I would get a consult with him if he is on your insurance…and he will look at all your records and let you know if MVD will maybe be in your favor.



I’m now post op at 2 years this week…no pain.!! MVD is not a cure, but maybe to a better life.



I did it while in remission…that’s how much that I wanted to get off or lower meds.



It seems like you have tried many things… Tried lidocaine patches on your face? Saves sanity of many here! Call your doctor to call them in for you. Can’t hurt!

I have no pain in my face. Just constant stabbing in my ear...CONSTANT!!! My Doctor is from Chile, Dr Lucia Zamarono, and is very good and a pioneer in Michigan for Gamma Knife as well. She also does MVD and has been suggesting it from the get go but the high invasivness of the surgery and the difficulty of getting to that nerve (Intermedias/Geniculate) has held me back from going that route. After three years of this pain I think I may be changing my mind. I want to get off all the meds as well and know that getting rid of this nerve pain would let me dump 3 or 4 of them at least...that would be nice. I just want to live my life again as I used to. I am a very active Granny and love the outdoors and now the outdoors is the last place I feel comfortable...it's cold outside!
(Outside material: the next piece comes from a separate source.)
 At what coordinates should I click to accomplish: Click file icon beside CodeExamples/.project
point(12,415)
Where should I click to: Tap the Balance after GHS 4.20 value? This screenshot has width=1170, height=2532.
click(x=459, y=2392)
Thanks for the reply. I have heard of Dr. Casey here and other places. I am so glad to hear you are painfree. That is amazing. I am so happy for you. You said it's not a cure but maybe a way to a better life. Is that because it is not always successful that you said that? Just curious. At this point I want it gone! For Good! And I'm crying because I doubt that will happen for me after all this time. And I'm crying because I'm a big chicken and the thought of that type of surgery sends me right to my xanax bottle...know what I mean. Just wrecks my day.

I am very sorry to hear about your son, and I understand how hard it can be to be a caretaker when you yourself are in so much pain. I am the soul caretaker of my disabled husband. And yes it gets frustrating to want our old life before TN back, I try my best not to think about that because it brings me down. Even, like now, during really rough pain times I try to concentrate on what I can do. I have my days, but it helps, like you with your canning, to have a sense of accomplishment. I am bleseed to live in a warm climate, can't imagine cold weather with this. I don't have experience with surgeries or the pain stim, I had insurance through hubby's job, now that is gone and I have no insurance so I have little to no options. But do understand it is scary to think about. You sound like a great Mom and Grandmom, be good to yourself.

Betsy

I know that my word for MVD was TERRIFICATION… I had dr Casey break it down for me:

On a 1 to 10 scale, he says MVD risk , complications , etc is a 1. Craniotomy.

10 being worse when it’s a actual Brain surgery, and it’s cancer
Ike webbing type to remove, or brain issues that are much more than dealing with a nerve.

I hope this helps! I was soooo terrified, but mostly of going under…find your biggest fear , exact, and let your doctor explain.